#### DATA TO USE
▬▬▬▬▬▬▬▬▬▬

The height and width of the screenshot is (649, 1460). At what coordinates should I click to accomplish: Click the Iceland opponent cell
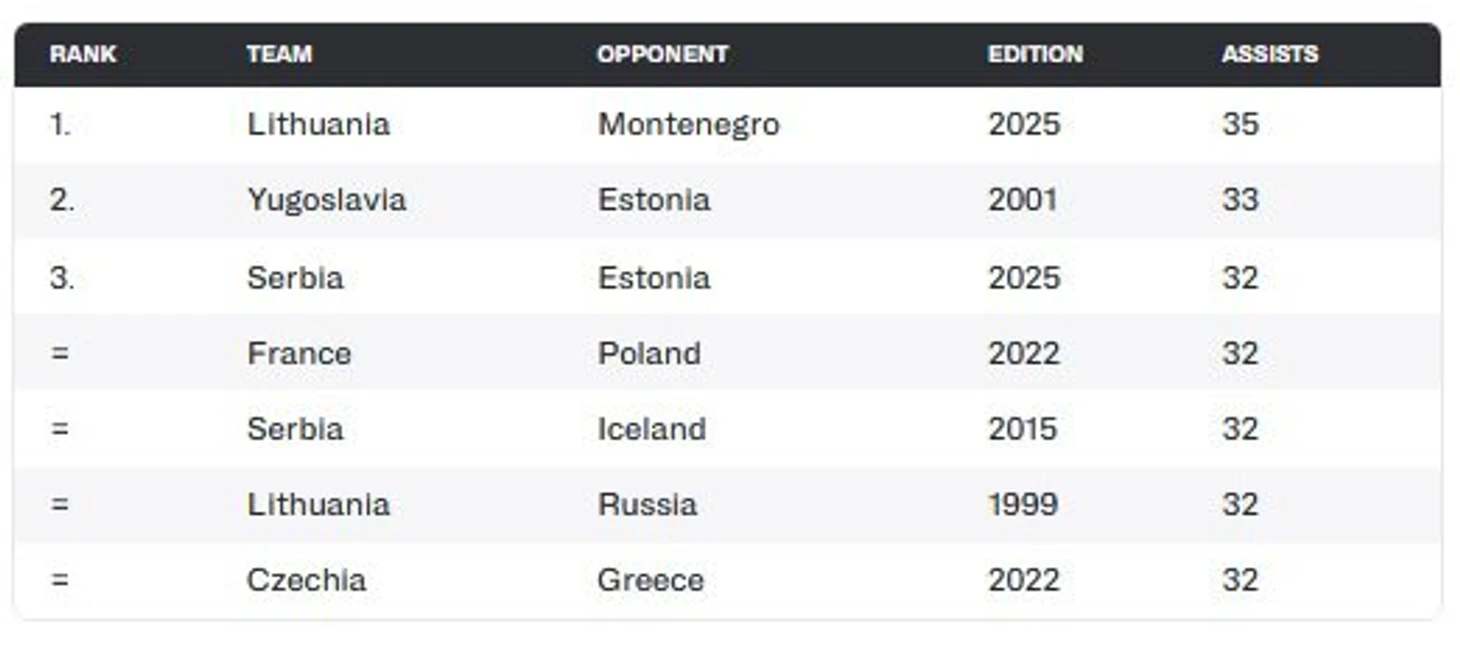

▬▬▬▬▬▬▬▬▬▬

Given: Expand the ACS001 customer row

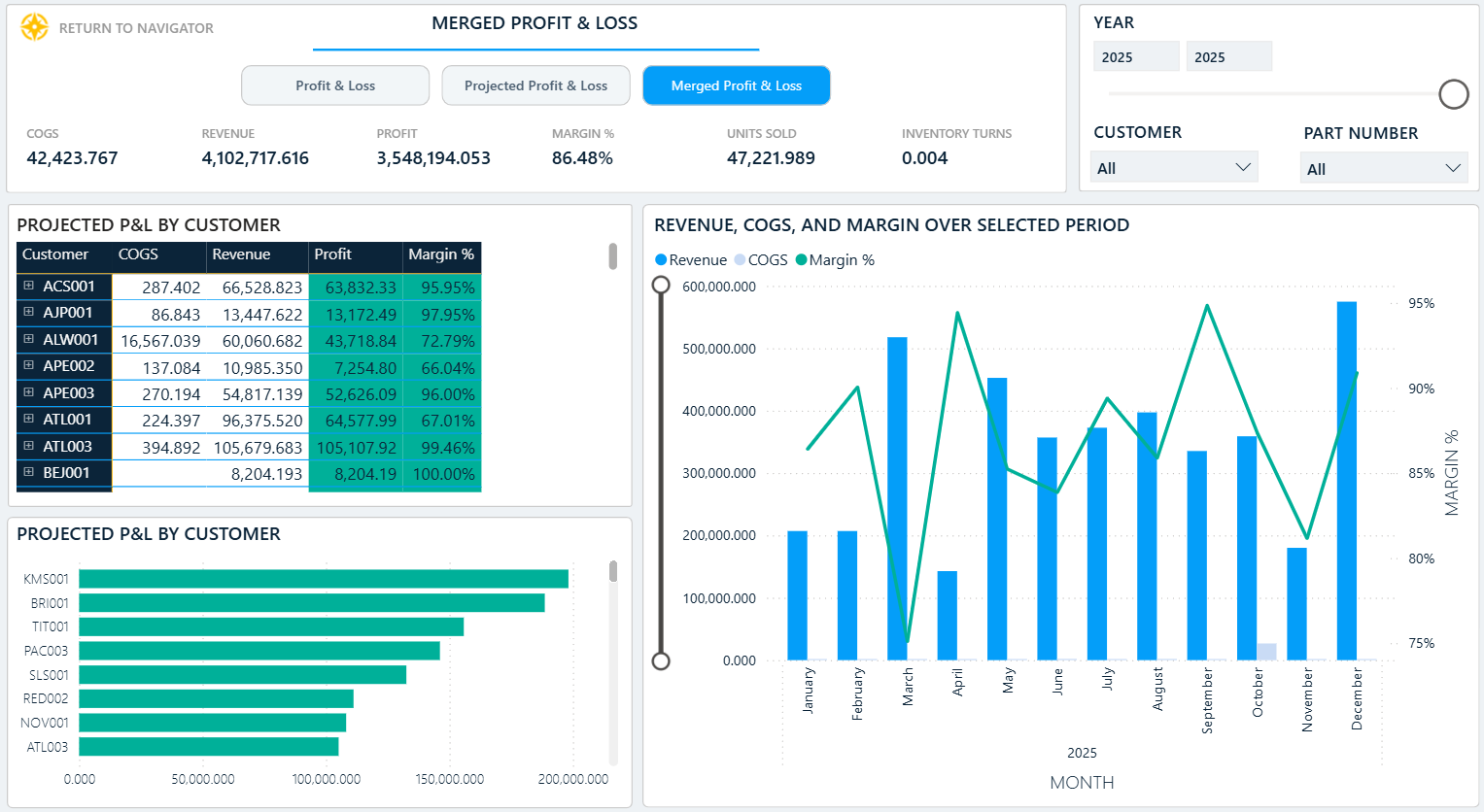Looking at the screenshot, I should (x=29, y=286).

▬▬▬▬▬▬▬▬▬▬

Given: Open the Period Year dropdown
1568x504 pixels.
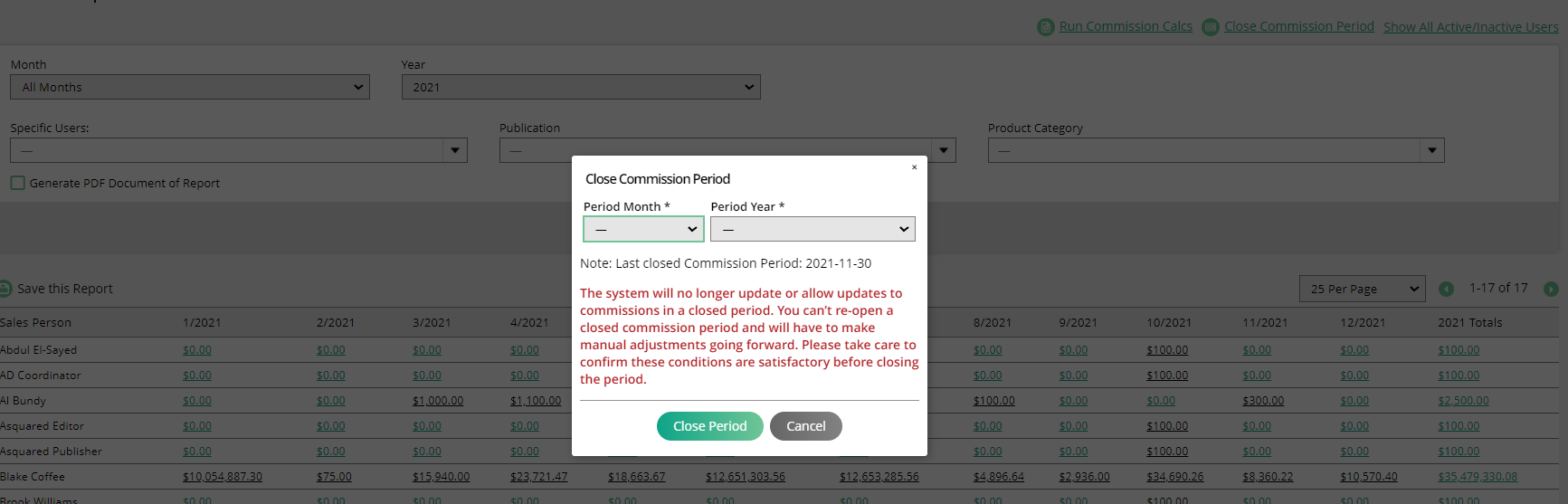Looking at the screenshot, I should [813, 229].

▬▬▬▬▬▬▬▬▬▬

#### SHORT EXERCISE
Output the items verbatim, beginning at the line that contains "Given: Open the Period Year dropdown" and stopping after the line that contains "Looking at the screenshot, I should [813, 229].". Leave the pictures out.

#### EXERCISE OUTPUT
Given: Open the Period Year dropdown
1568x504 pixels.
Looking at the screenshot, I should [813, 229].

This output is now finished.